The French government’s decision to suspend fuel tax and utility price hikes Tuesday did little to appease protesters, who called the move a “first step” and vowed to fight on after large-scale rioting in Paris last weekend.

In a major U-turn for the government, Prime Minister Edouard Philippe announced in a live televised address that the planned increases set for January would be postponed until summer.

The backpedaling by President Emmanuel Macron’s government appeared designed to calm the nation three days after the worst unrest on the streets of Paris in decades.

“No tax is worth putting the nation’s unity in danger,” Philippe said, just three weeks after insisting that the government wouldn’t change course in its determination to wean French consumers off polluting fossil fuels.

But demonstrations continued around the country Tuesday.

Protesters wearing their signature fluorescent yellow vests kept blocking several fuel depots and, on a highway near the southern city of Aubagne, protesters took over a toll booth to let vehicles pass for free. They put up a sign by the side of the road reading “Macron dictator.”

“It’s a first step, but we will not settle for a crumb,” said Benjamin Cauchy, a protest leader.

More protests were expected this weekend in Paris.

Last weekend, more than 130 people were injured and 412 arrested in the French capital. Shops were looted and cars torched in plush neighbourhoods around the famed Champs-Elysees Avenue.

Philippe held crisis talks with representatives of major political parties on Monday, and met with Macron, who cancelled a two-day trip to Serbia amid the most serious challenge to his presidency since his election in May 2017.

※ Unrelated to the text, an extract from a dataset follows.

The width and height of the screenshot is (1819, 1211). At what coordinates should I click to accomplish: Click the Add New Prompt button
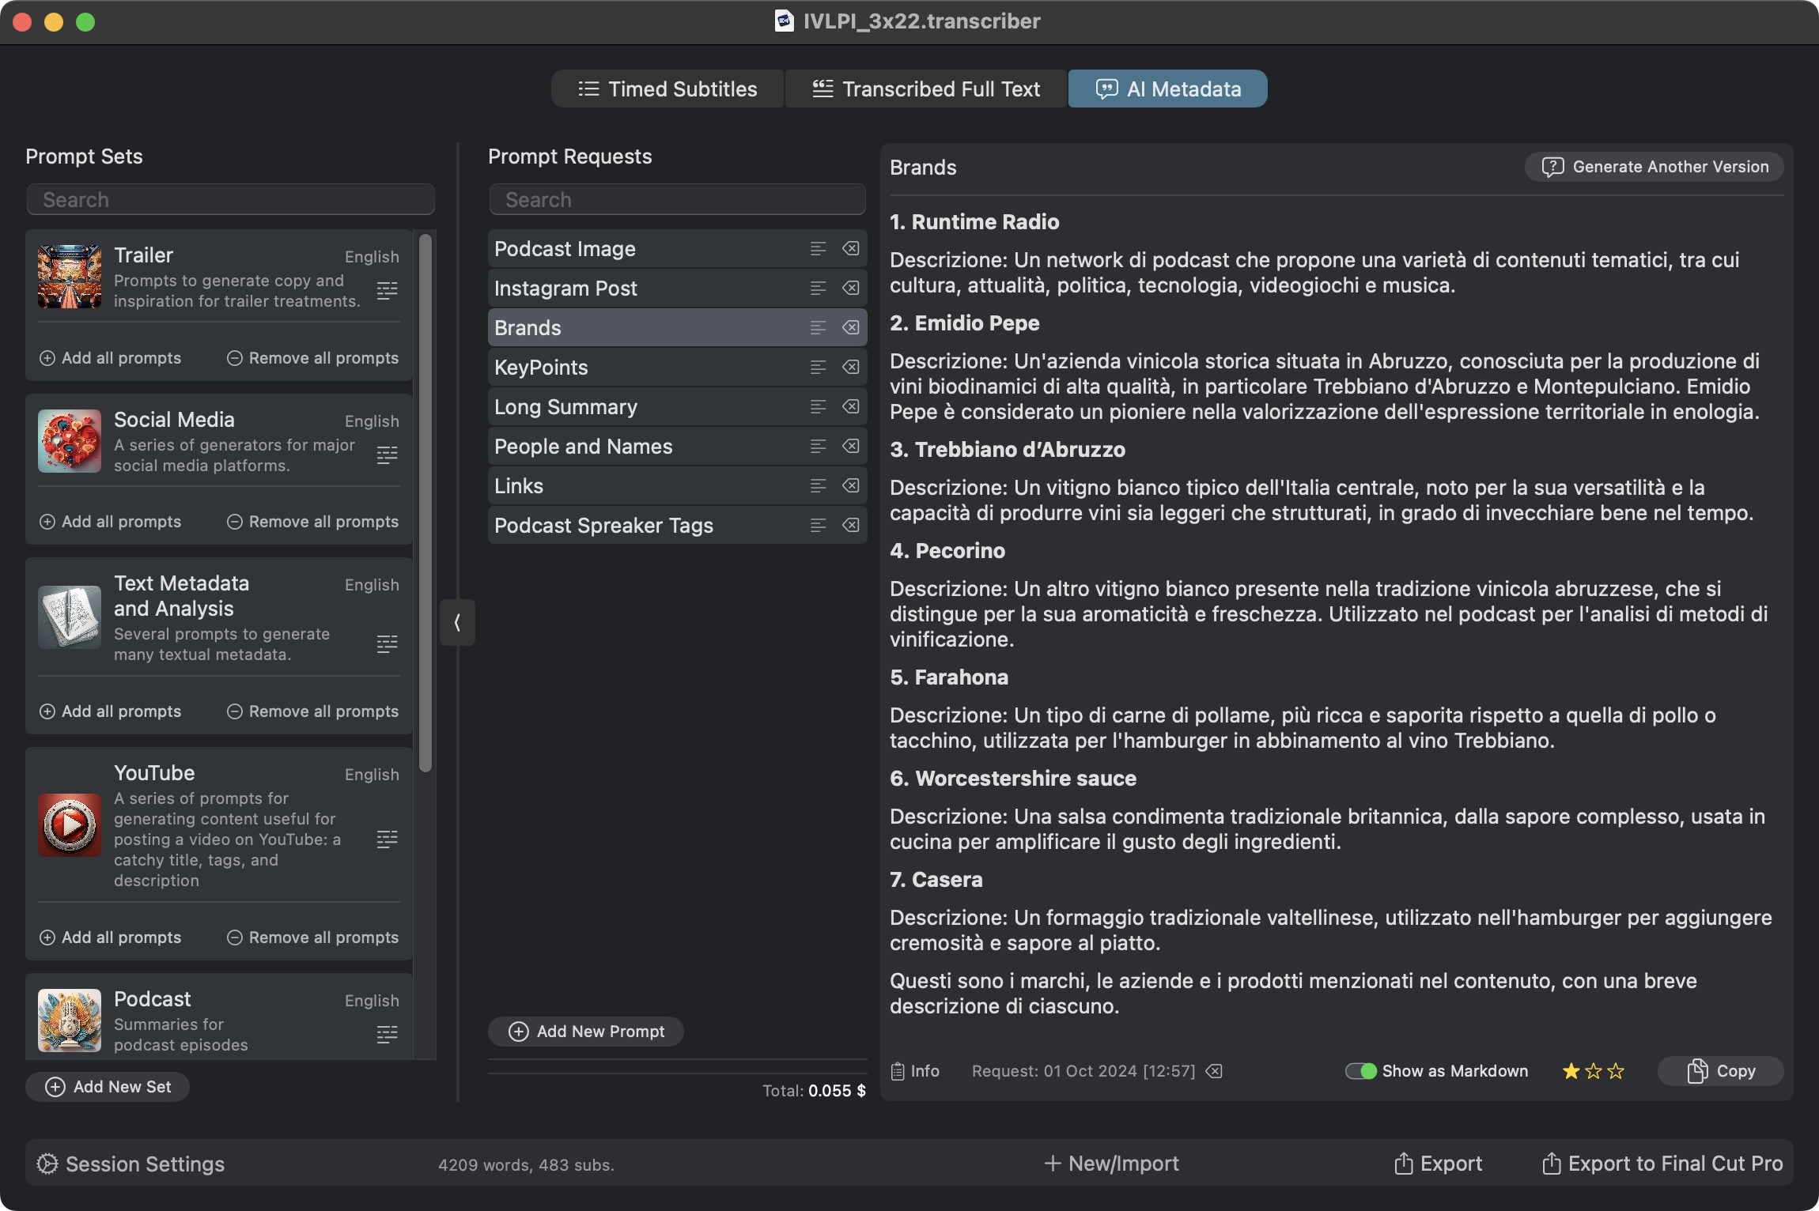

The protests began last month with motorists upset over the fuel tax hike, but have grown to encompass a range of complaints, with protesters claiming that Macron’s government doesn’t care about the problems of ordinary people.

In all, four people have been killed and hundreds injured in clashes or accidents stemming from the protests.

Taxes account for about 60 per cent of the price at the pump in France. The government increased its hydrocarbon tax at the start of the year by 7.6 cents per liter on diesel and 3.9 cents to gasoline, and a new boost at the start of next year will add another 6.5 cents per liter of diesel and 2.9 cents per liter of gasoline, part of an effort to bring diesel and gasoline taxes in line.

Diesel prices at the pump in France have risen 16 percent this year to an average 1.48 euros ($2.23) a liter. Gasoline is up 5 percent to 1.47 euros ($2.22) per liter, after peaking at 1.57 euros ($2.37).